The filter is not burning up because of an occassional power outage, the Emperor 400 will retain plenty of water once it loses power in the two reservoirs to prime itself once the power comes back on; with proper maintnance techniques i can guarantee that. My Emperor 400 always self primes once i unplug it to do a water change, because there is enough water in the two reservoirs for that to happen.



Aulonocara_Freak said:


> surferguy001 said:
> 
> 
> > PfunMo said:
> ...


----------



## surferguy001 (Feb 6, 2010)

when i clean the filter i take mostly everything apart and use a long cylindrical wire brush to clean the spray bar and the hard to reach areas. the outlet is 110v. i have it on an aquarium power strip with built in timer for the lights and normal plugs for the heater and filter. I ordered the aquaclear 70 but i still want to try to figure out what is wrong so it doesnt happen again. i hve a 29 gallon aquarium next to it that has a HOB filter and have not replaced it in 3+ years. and i have a 129 gallon with a canister in the living room that has not had any problems in over a year either. the other filters that have not needed to be replaced ARE NOT made by marineland


----------



## PfunMo (Jul 30, 2009)

Definitely sounds like the intake is restricted. When the power is off, the water will only drain down to the lip of the container. That leaves plenty of water for the impeller to restart pulling water from the tank if it is anywhere close to normal tank level. One thing that can happen if the impeller is not kept clean is for it to stick. It can continue to run while spinning but when the power goes off and it sets a while, they sometimes can't start up again if they are not clean. I would take the center unit out of the container and look it over carefully. Wipe off any gunk and clean the tube. Then use a light to look down in the well where the impeller sets and clean it. You may need to use a long sharp stick or such to get down into this little space to really get it clean. With the motor humming, there power is there. Don't worry about the 110/220 question. If you plug a 110 motor into 220, you will know it real quick. If the impeller spins freely and there is water there, it only needs the tube clear to work fine after power failures. After turning the power off, it may gurgle and choke for a while but restart when it sucks enough water from the tank. Best of luck. These are good reliable filters but there is some small item missing here.

_SHORT EXERCISE 1_:
Please arrange everything in the records from the line containing "Expand the App." down to the line containing "point(1557,61)" as a Markdown table with the columns "Line No." and "Content": a row number in the first and the line in the second, with blank lines omitted.

_DATA FOR THIS EXERCISE_:
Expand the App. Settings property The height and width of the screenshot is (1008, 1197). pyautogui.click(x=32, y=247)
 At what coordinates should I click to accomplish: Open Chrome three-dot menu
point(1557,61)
...
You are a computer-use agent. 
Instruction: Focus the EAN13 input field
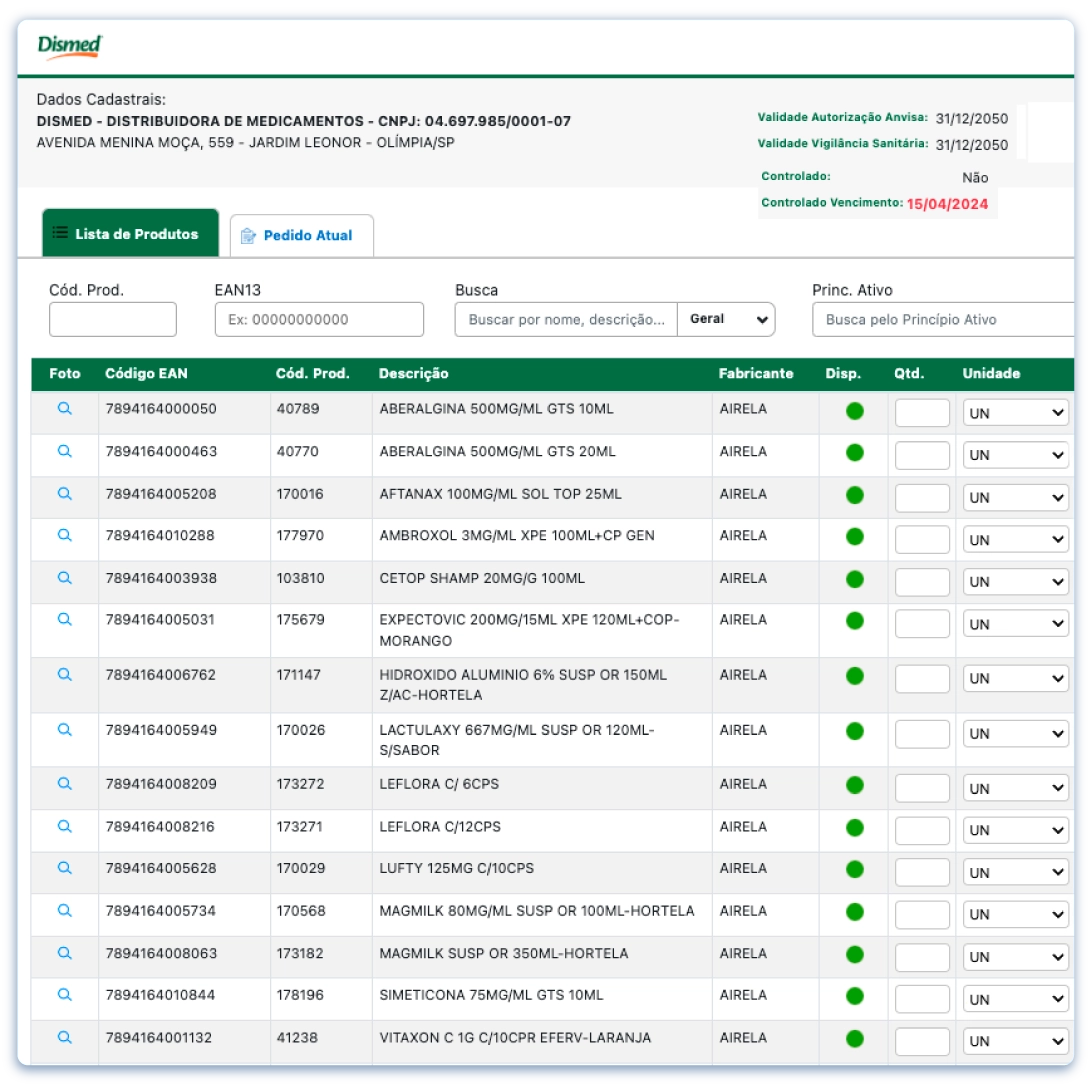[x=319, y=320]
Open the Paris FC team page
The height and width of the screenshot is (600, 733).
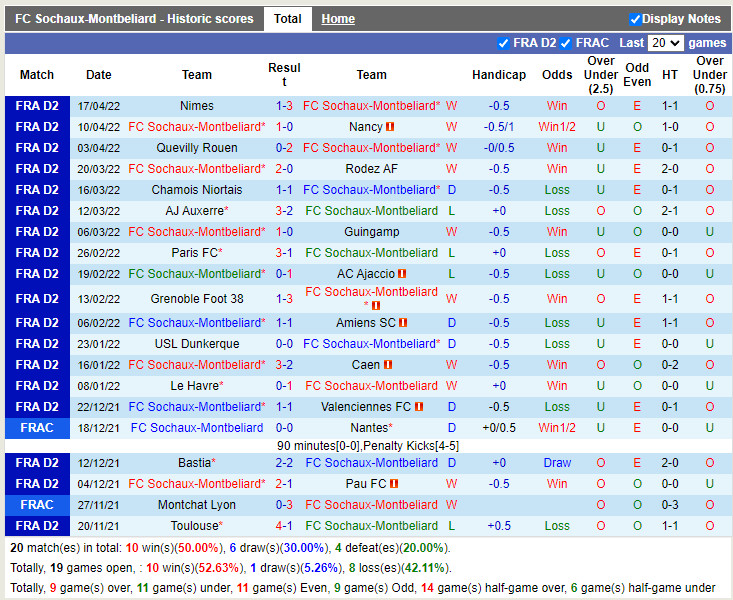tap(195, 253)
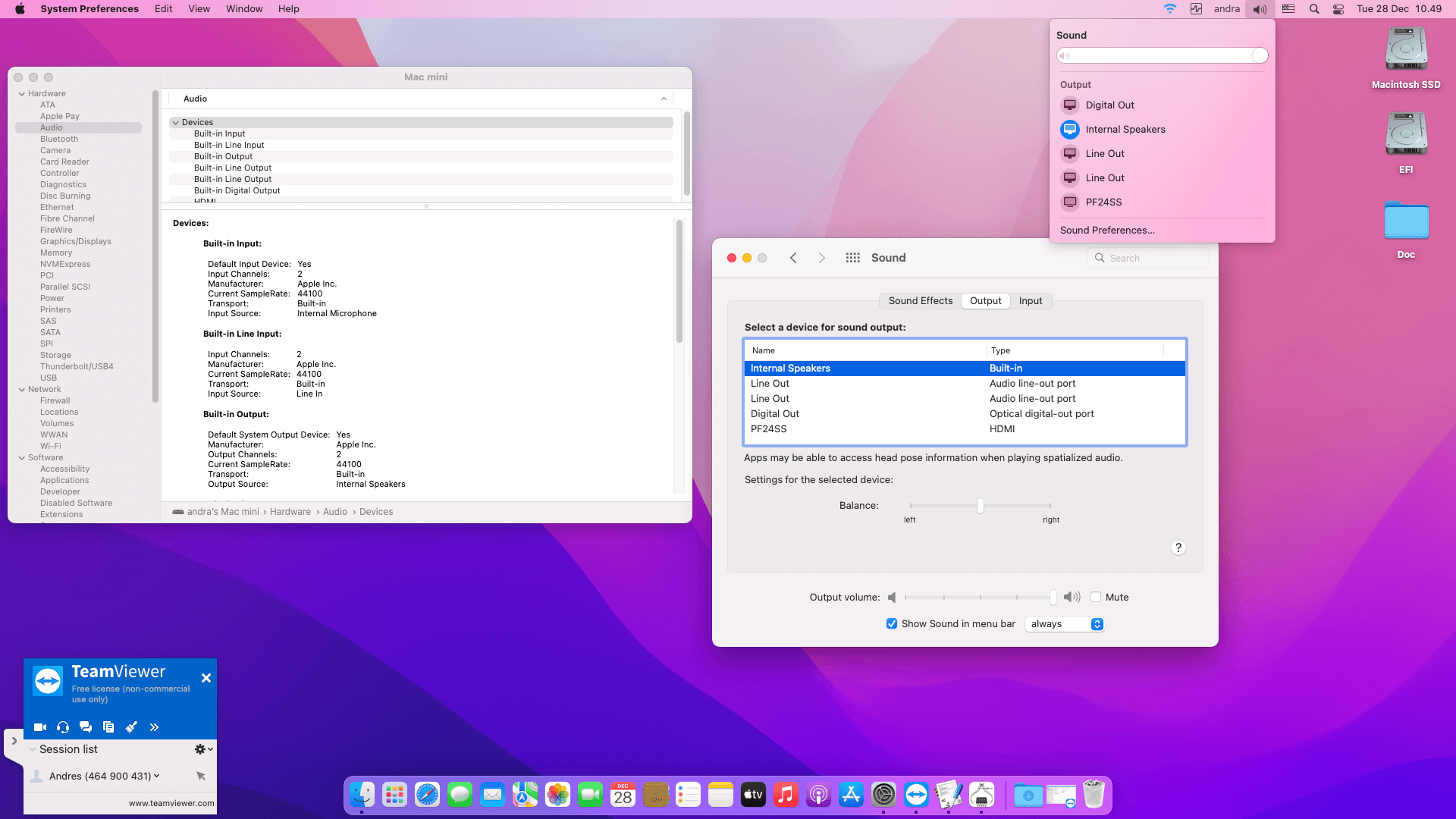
...
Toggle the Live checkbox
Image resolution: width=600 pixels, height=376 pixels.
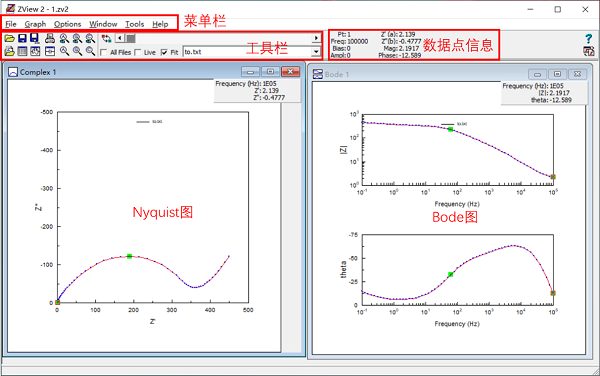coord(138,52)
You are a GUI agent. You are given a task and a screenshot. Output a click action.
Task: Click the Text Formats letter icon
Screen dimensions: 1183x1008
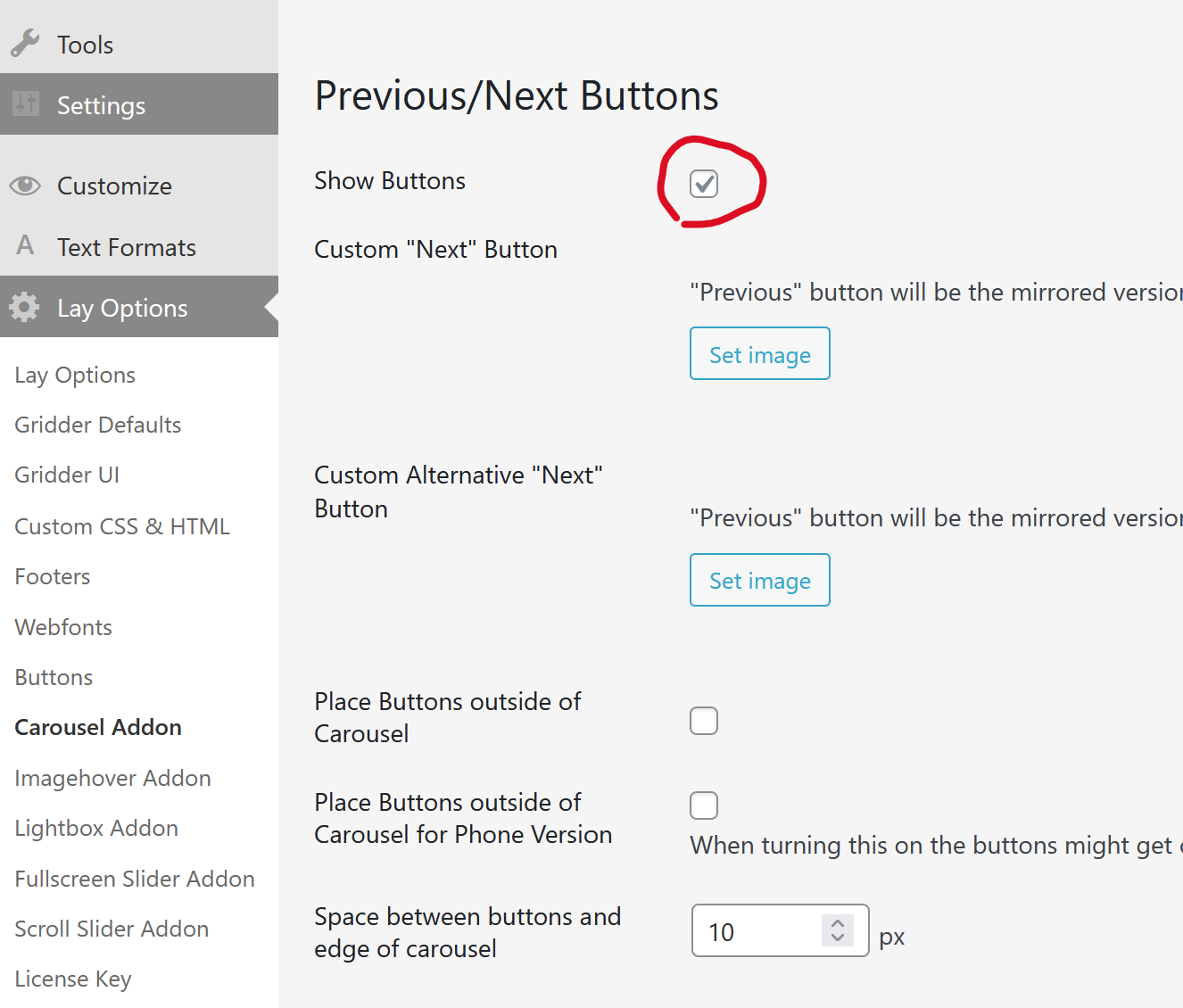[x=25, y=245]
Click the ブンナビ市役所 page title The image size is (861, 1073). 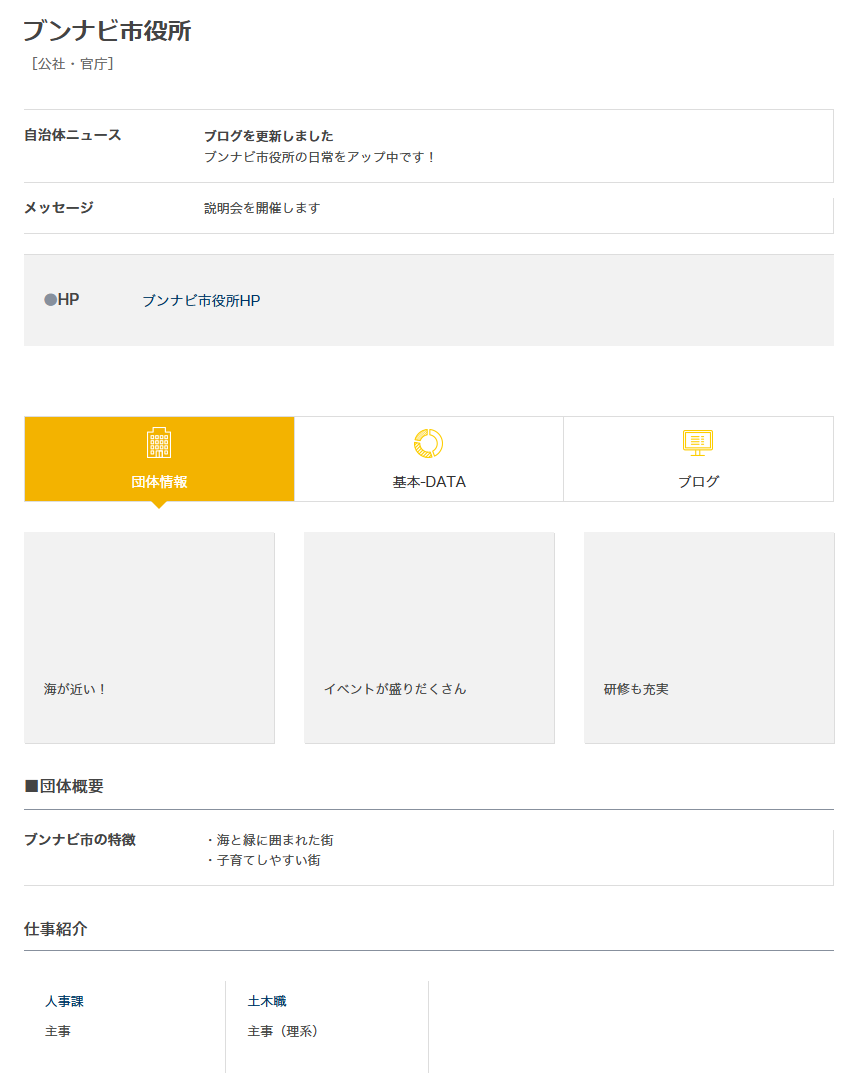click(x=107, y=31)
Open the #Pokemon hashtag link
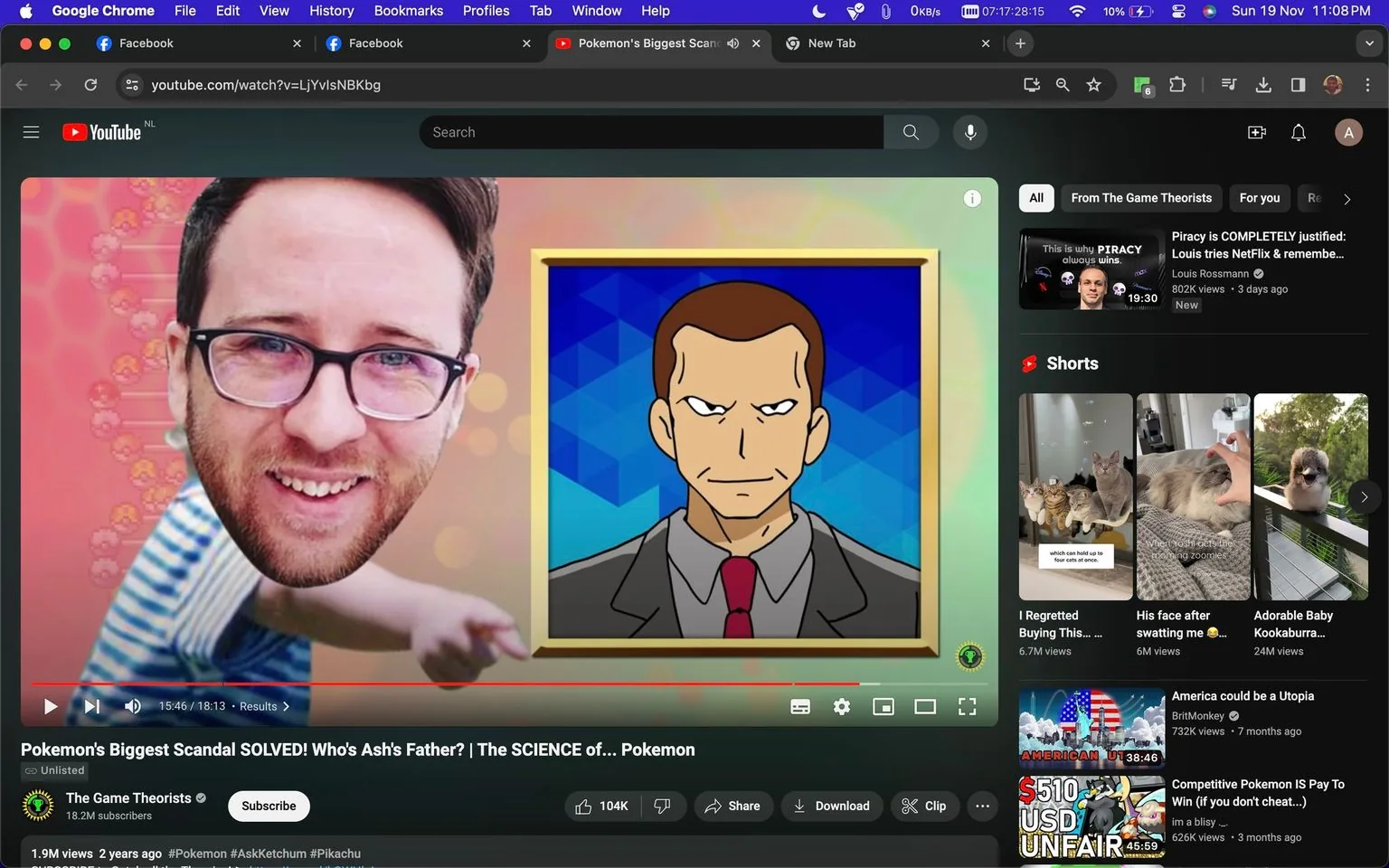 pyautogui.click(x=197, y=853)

_SHORT EXERCISE 2_:
Rewrite everything in the aquarium filter thread from "The filter is" down to "that to happen.", swapping "Emperor 400" for "Penguin 350".

_CORRECT OUTPUT 1_:
| Line No. | Content |
|---|---|
| 1 | Expand the App. Settings property The height and width of the screenshot is (1008, 1197). pyautogui.click(x=32, y=247) |
| 2 |  At what coordinates should I click to accomplish: Open Chrome three-dot menu |
| 3 | point(1557,61) |

_CORRECT OUTPUT 2_:
The filter is not burning up because of an occassional power outage, the Penguin 350 will retain plenty of water once it loses power in the two reservoirs to prime itself once the power comes back on; with proper maintnance techniques i can guarantee that. My Penguin 350 always self primes once i unplug it to do a water change, because there is enough water in the two reservoirs for that to happen.